Program to merge EDGE annotations into an ePub ebook
My wife had a long ebook which she was reading in EDGE and she made approximately 300 color hilights in it. After EDGE dropping support for the ePub format, I was asked to merge these annotations into the original ebook.
This program is absolutely not complete, an its current form it was able to transfer approximately 50% of the highligts. If you have a lot of books annotated books and time to spend on this, it can be improved. If you wat to use it, you will need to understand the code and addopt it to your needs.
So here is what I have done:
I have restores a copy of the machine where my wife has used EDGE to a version where EDGE still could read epub to a virtual machine, and disabled windows updates, to have a playground to experience. Based on https://answers.microsoft.com/en-us/edge/forum/all/where-are-edge-epub-annotationshighlights-stored/02df402b-25bb-4c69-a246-e12ad8c7dbb3 this I was looking for the spartan.edb in %LocalAppData%\Packages\Microsoft.MicrosoftEdge_8wekyb3d8bbwe
When I had the database, used http://www.nirsoft.net/utils/esedatabaseview.zip to export the annotations database.
The annotations are relative to the ePub document, which in fact is a zipped archive comtaining HTML files. The contnt of the book is typically in several HTML files, like one file per chapter.
The important fields for this project are:
- Context - the higlighted text
- HighlightColor - the color of the highlight
- ReadingPosition - the position of the highlight of the text
The first two are trivial, but the position is difficult to guess. After some studying I came to the following conclusion:
Here are two typical formats:
"/6/20!/4/22,/5:439,/5:505" "/6/20!/4/42/3,:270,:362"
/6/20! is the file specification, /6 was contant in my case, and I could not figure out, how 20! is translating to 009.html. What I saw, that the next document was 22 the next 24 so it looks like every second number is corresponding to a document.
/4/22 or /4/42 is the parragraph specification. /4 is always constant the figure after that is two times the number of the parragraph. for counting the parragraphs I could use <h? and <p parragraphs.
The end is the position within the parragraph, /5 means fifth section and all -s count as one section and all text between them count as one section.
To process the annotations I have used the following algorythm:
- Export RowId,Context, HighlightColor and ReadingPosition to a colon separated text file
- Convert it to UTF-8
- Read in the file and store it into a "annotation" List
- Interpret the postition and where only one section is given add it to the second.
- Throw out the lines, where we could not interpret the position format.
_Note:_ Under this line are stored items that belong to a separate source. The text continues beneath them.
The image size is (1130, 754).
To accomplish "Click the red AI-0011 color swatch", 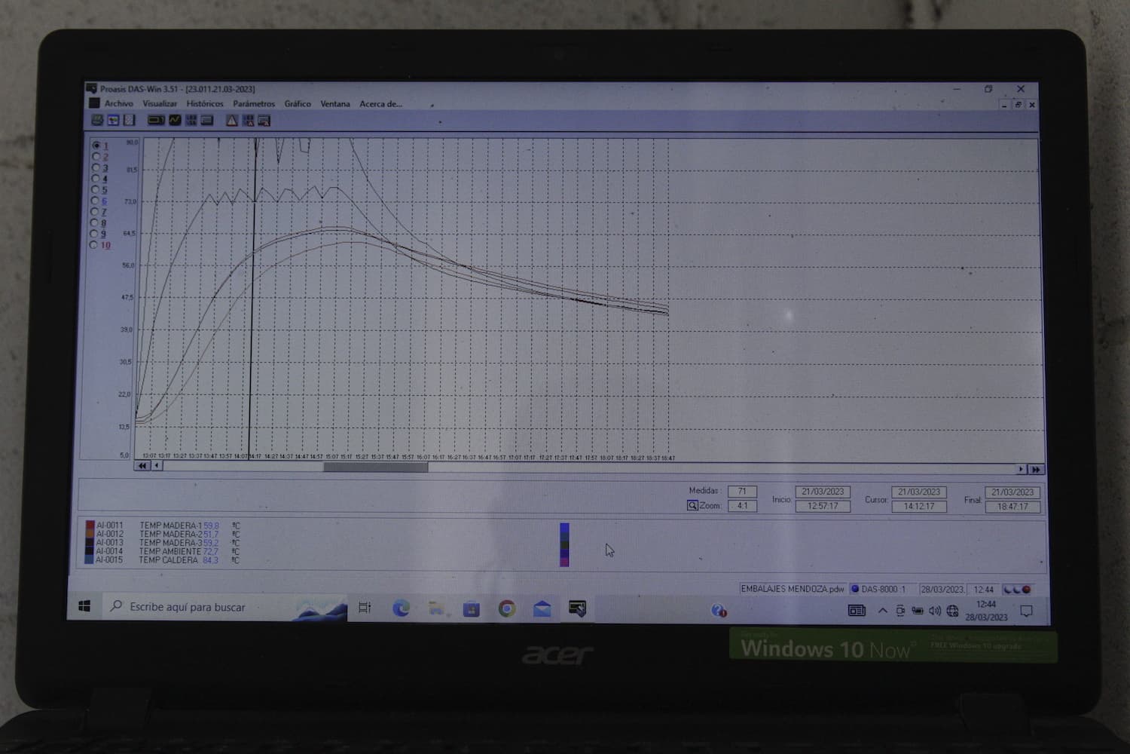I will [90, 526].
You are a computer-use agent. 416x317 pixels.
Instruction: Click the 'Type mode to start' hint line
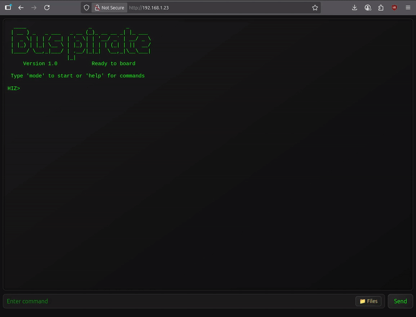coord(77,76)
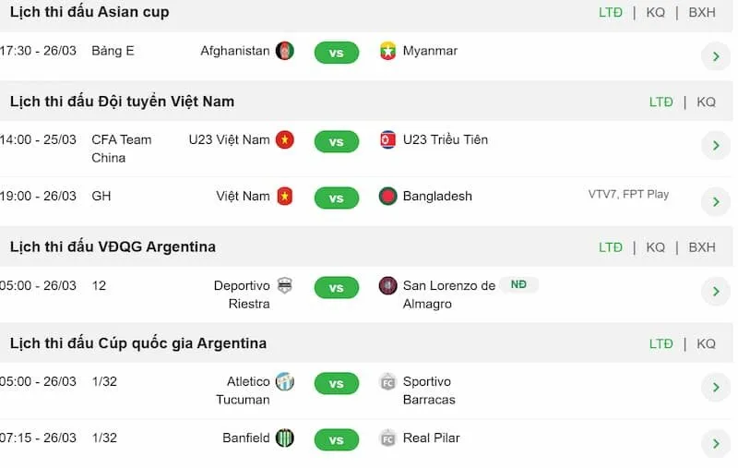
Task: Click the Atletico Tucuman club crest
Action: click(x=285, y=382)
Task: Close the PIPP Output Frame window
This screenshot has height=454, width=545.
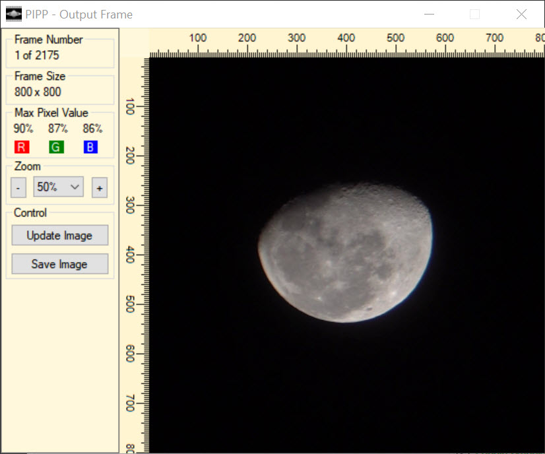Action: coord(521,14)
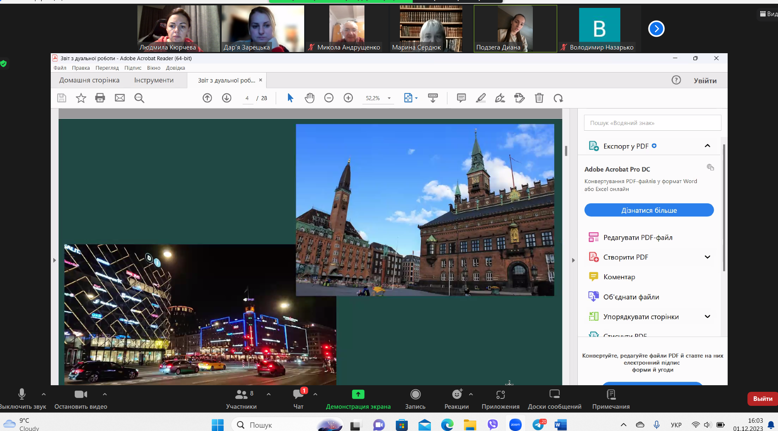The image size is (778, 431).
Task: Click the Print file icon
Action: tap(100, 98)
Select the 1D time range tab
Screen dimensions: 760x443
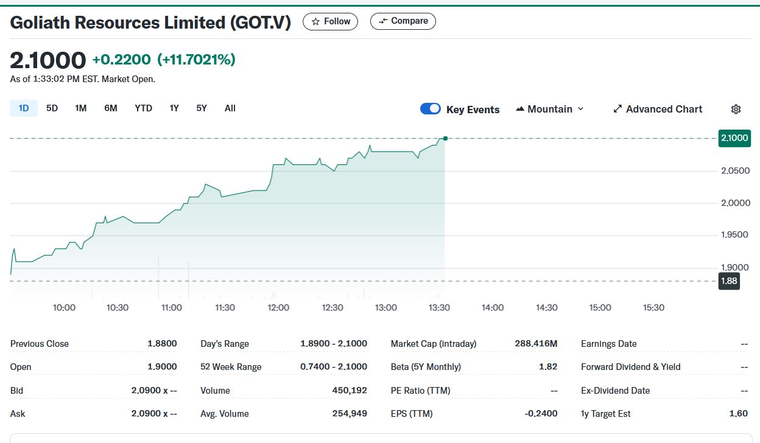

My assumptions about the format were right for most of the cases but arround 10% of the position was given in a different format.
- Find the files matching the file number. Simply load the file, fetch the text at the given position and if it matches the context, then this is the valid file.
- Add in the css for the book the note_yellow, note_blue and note_green classes with the corresponding background colors.
- For each found file for all annotations insert after and before the found start and end position. In order not to overwrite the positions of the annotation which are later in the file, I have sorted all annotations based on their position in reverse order.
- Save the file to a new name
- After processing all files, print the list of non processed annotations.
- After everything is ready manually correct the rest with Sigil or Calibre
- The non matching positions can be analysed to see if the ycan be understud
- At the moment if in the found annotations are parts then it is scipped, this can be improved to handle it correctly and insert coloring spans as needed.
- Before making changes check if the text of the selection matches the context from the database.